[Stored data]

┄┄┄┄┄┄┄┄┄┄

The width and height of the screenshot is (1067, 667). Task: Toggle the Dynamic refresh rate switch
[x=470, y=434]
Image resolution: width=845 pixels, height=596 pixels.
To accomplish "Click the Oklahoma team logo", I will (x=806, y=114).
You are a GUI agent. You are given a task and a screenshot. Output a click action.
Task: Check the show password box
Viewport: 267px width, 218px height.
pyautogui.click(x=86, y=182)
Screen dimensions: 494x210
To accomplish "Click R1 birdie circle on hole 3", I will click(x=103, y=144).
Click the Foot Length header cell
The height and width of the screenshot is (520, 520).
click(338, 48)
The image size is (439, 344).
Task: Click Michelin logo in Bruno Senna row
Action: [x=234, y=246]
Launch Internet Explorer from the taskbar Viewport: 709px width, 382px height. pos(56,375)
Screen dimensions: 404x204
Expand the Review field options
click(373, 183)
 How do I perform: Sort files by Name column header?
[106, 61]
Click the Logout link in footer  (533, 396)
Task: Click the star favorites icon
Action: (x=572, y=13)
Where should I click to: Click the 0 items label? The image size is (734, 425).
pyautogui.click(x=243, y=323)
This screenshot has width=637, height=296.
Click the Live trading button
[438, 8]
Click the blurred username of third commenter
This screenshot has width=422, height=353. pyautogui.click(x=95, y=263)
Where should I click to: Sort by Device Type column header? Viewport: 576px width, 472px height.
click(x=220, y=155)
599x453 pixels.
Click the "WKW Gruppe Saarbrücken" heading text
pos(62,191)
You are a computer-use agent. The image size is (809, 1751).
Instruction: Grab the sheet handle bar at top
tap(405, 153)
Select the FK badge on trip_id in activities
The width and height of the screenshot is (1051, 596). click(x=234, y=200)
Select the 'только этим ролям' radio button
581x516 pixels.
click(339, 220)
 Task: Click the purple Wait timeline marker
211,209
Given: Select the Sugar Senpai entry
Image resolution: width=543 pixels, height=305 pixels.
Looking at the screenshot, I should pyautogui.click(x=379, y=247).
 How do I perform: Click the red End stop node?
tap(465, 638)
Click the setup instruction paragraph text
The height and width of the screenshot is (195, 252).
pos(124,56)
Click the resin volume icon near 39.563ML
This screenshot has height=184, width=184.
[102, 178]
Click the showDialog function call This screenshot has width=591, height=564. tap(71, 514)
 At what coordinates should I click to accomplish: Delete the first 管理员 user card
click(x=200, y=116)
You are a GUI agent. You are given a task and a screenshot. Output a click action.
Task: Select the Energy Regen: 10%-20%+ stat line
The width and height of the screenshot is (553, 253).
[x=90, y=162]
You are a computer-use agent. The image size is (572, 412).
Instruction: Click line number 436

┄┄┄┄┄┄┄┄┄┄

> **AIM OF THE TASK**: Every line above that holds the word "computer" should be copied out.

> **SOLUTION**:
You are a computer-use agent. The image size is (809, 1751).
You are a computer-use agent. The image size is (572, 412).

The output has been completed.